RE: NOT YET UHURU: A LOST COUNTRY?
Allow me to go straight to the point like a bull on a heifer.
I am a hopeless young Kenyan. It pains me to admit this. I suppose hopelessness is the worst state one can be in. A dangerous one.
I look at tomorrow, to the future and it is pitch dark. It would be foolish and naïve of me to think I can preempt the future. Nevertheless, the future is in my dreams and the key is in the present.
Your governance has been a rollercoaster of expectations and emotions. From optimism, anger to the current pitiful state of hopelessness.
Our country contradicts all the beliefs that society has impressed onto me.
Work hard and you will be successful. Have a moral code. Abide by the rules. The sky’s the limit.
The reality is that the worst of us are the ones who are most successful in our society.
Being ruthless and connected is the minimum requirement for success.
Like Joseph’s bedevilled coat, our country of many colours is divided up while Wanjiku is sold into slavery.
You told us the SGR would be our ride to the promised land. You changed that to the BIG 4 agenda.
Now it is the BBI. The game changer. A golden key to peace and prosperity.
The monkeys are promising us to change their antics if we take them to another forest. A greener one.
What will it be next? All I see is a serial hoodwink. A rocking chair ever in motion but never leading us anywhere.
Bwana President, I looked up to you. Rather, I envied you.
You have eaten life with a golden spoon. It is as if the gods are always rooting for you.
Fate gave you this position. I can’t fault you for that.
On the other hand, I was born to a ‘rich’ family, in my own respect. Not rich in terms of material possessions, but rich in heart. My family did not have much to give. Love was the only thing in abundance. The little we had was shared selflessly to make sure we all lived comfortably.
I was taught more is never enough. What matters is contentment with what I have.
The Maasai culture has stood out against civilisation.
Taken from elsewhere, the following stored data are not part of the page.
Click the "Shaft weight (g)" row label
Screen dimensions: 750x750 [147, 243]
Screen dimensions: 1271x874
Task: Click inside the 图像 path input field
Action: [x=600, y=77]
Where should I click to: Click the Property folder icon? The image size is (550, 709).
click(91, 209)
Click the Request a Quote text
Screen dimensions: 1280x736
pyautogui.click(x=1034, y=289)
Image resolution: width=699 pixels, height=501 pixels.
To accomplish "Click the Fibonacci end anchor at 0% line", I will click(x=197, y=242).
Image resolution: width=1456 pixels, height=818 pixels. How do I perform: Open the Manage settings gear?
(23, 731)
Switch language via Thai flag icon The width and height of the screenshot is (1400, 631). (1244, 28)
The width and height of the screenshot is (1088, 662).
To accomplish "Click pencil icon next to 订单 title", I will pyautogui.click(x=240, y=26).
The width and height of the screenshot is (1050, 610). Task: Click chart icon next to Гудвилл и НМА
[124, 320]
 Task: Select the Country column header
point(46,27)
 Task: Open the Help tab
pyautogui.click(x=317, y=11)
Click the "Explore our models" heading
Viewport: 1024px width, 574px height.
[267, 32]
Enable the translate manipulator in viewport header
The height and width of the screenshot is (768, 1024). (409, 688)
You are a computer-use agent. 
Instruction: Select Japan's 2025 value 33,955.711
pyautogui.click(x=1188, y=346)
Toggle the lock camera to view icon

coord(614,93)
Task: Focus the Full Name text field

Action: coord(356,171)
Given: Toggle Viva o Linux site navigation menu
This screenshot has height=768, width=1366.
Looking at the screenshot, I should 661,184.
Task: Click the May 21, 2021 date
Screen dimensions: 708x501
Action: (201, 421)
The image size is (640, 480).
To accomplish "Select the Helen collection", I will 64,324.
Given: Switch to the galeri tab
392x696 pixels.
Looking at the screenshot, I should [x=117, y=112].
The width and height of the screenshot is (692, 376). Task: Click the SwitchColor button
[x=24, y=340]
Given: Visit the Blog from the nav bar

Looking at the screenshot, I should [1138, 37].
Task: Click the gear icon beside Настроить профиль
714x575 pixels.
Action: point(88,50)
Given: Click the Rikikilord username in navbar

One of their renown practices is the sacred ownership of cattle.
The Maasai slaughter their cattle in an intricate process passed down through generations.
Each part of the meat is divided accordingly. The men, women, children and the elderly each get a section of the meat. An agreed and equitable way to share this resource.
Our country has gone to the slaughterhouse. Regrettably, the goat was slaughtered and eaten by only a few privileged people. They claimed it was their turn to eat. The ones who reared the goat and those who slaughtered it are crying foul.
The goat eaters have come back. The stink of the goat meat trails them. Without shame, they are offering us the hooves and the intestines which they found too despicable to eat. The goat was ours in first place. We toiled and sweated to fatten it.
‘’ We want another goat!’’ the goat eaters demand.
Should we remind them that they grabbed the fields where we grazed the goats?
We are hungry and angry. The goat pens are empty.
Our hunger is making us desperate. Only one option remains. We will devour and eat the goat eaters.
Bwana President, laying the blame for the current state of affairs in our country on you is illogical. Nonetheless, our position has been a gradual process of decadence and rot. We are reaping the seeds we sowed.
Is it too late? Will you leave our country better than you found it?
It has come a time for us to speak the truth. No matter, how hurtful it is. The day always comes when words themselves have their say.
The truth will set us free. Not yet, Uhuru.